• _TASK LIST_:
(a) In the thread, rewrite the paragraph beginning "I don’t think there are any social obligations" as a short bulleted list that keeps its main points.
(b) According to the thread, what was David Gordon Burke's experience of seeing U2 perform?
───── SELECTED EXTRACT
Right now I am re-reading "The Stand" by Stephen King - Looking at it from the perspective of a writer - it's interesting to see how many topics superfluous to the main story he weaves into the narrative.  

In closing, most all the books I read as a kid had some kind of message in there somewhere (with the exception of Dr. Suess maybe)

David Gordon Burke


----------



## Bloggsworth (Sep 26, 2013)

The artist should have no roll in society, the real artist just is, and should be an irrelevance as far as "Society" is concerned. When artists become relevant to society they cease to operate independently of the mores of society and become part of the general media and will therefore tailor their output for the media... We see this from the effects the Saatchis of the art world have upon the artists themselves, how Hirst churns out artworks designed to sell for humungous amounts of money, these expensive productions (I refuse to call them valuable, their true artistic worth will be decided in about 100 years time) find homes with the glitterati who befriend the critics, invite them to champagne receptions, and, unsurprisingly, these critics then find nice things to say about the latest purchase glowing in the corner of an East London warehouse where they will remain until such time as they can be sold without too onerous a tax burden...


----------



## David Gordon Burke (Sep 26, 2013)

escorial said:


> When I think of Bono...I'm not thinking yeah man!!!!...went to see U2 a few years back at Main Road..and I did think..just sing man and cut out the save the world stuff.



I can see that,  easily, especially where Bono is concerned.  There is a big difference between writing a song about some social problem as compared with standing on a soapbox at a concert and preaching about that problem.  Never liked U2.  Saw them once in their early days, wasn't impressed.  

David Gordon Burke


----------



## Morkonan (Sep 26, 2013)

David Gordon Burke said:


> ...
> 
> Any comments?



Writers are the conscience of culture.

(You can substitute "Artists" if you wish, but there are a lot of people out there calling themselves "Artists" that don't fit within our classical understanding of the term.)


----------



## ppsage (Sep 26, 2013)

I don’t think there are any social obligations attached specifically to being an artist. One may have acquired such obligations if one is, for instance, a giant pop artist, but they derive from the fame and influence and wealth and leadership etc. The same as perhaps if one is a politician or a news-caster, of equal success and stature. One may after all, practice art for strictly personal reasons, perhaps it’s one’s method of communication with one’s god, and this art may never become public or even shared. Here I think one incurs no special obligation, for that practice, beyond those ordinary to any citizen. I’d say social obligation attaches to social role, which the mere fact of doing art doesn’t necessarily imply, although it may be at least partly the occasion of one’s social evolution into a changed role with other obligations.


----------



## Myers (Sep 26, 2013)
──────────
───── PROVIDED INFORMATION
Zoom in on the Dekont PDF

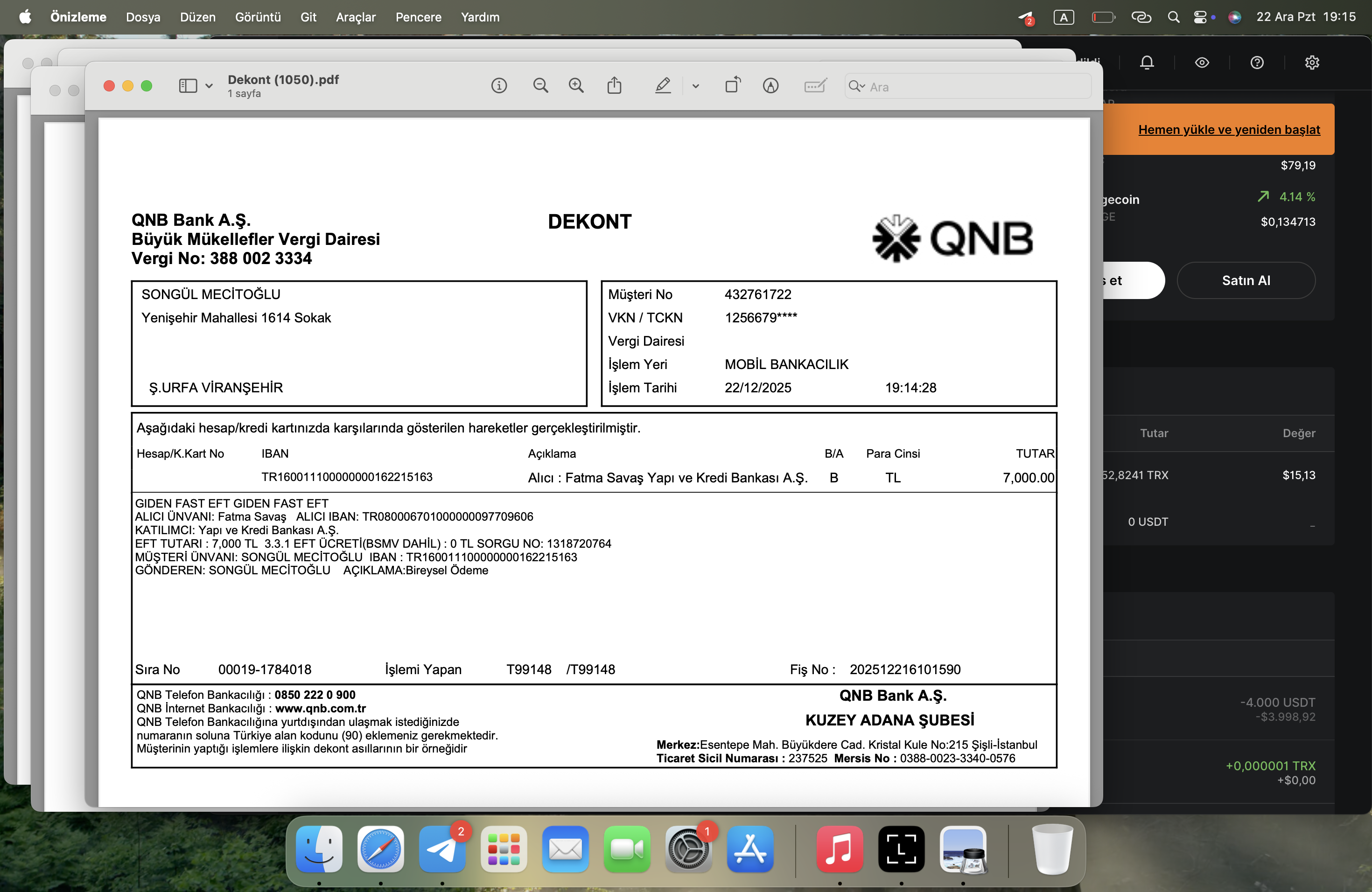coord(576,86)
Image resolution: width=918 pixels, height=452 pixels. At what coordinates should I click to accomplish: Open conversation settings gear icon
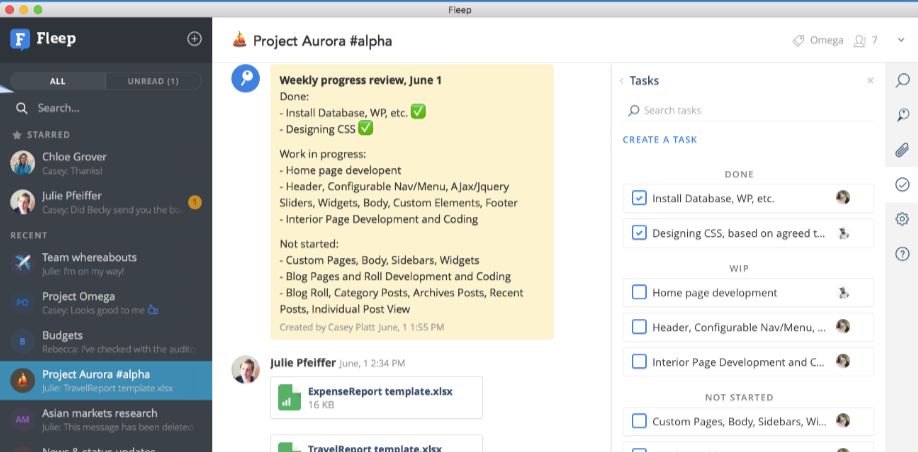(901, 219)
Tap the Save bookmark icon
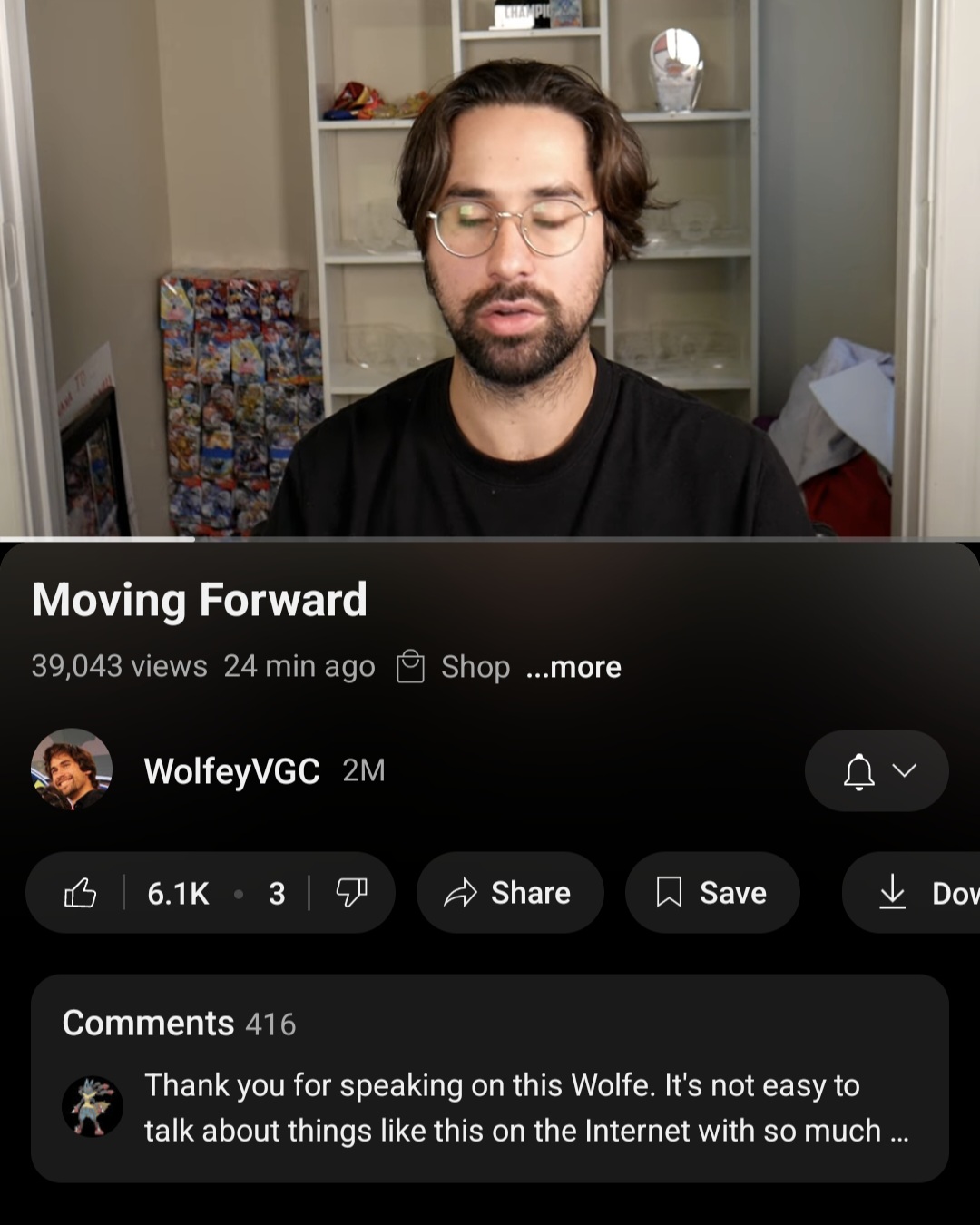Viewport: 980px width, 1225px height. pyautogui.click(x=669, y=893)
──────────
• _RESULTS FOR EACH TASK_:
(a)
- Being an artist carries no social obligations of its own.
- A major pop artist may have such obligations, but they come from fame, influence, wealth and leadership. A politician or news-caster of equal success and stature would have the same obligations.
- Art may be practiced for purely personal reasons, such as communicating with one's god, and may never be made public or shared. In that case the artist has no obligations beyond those of any ordinary citizen.
- Social obligation attaches to social role. Making art does not necessarily give one a social role, though it may partly lead to a new role with other obligations.

(b) He saw them once in their early days and was not impressed.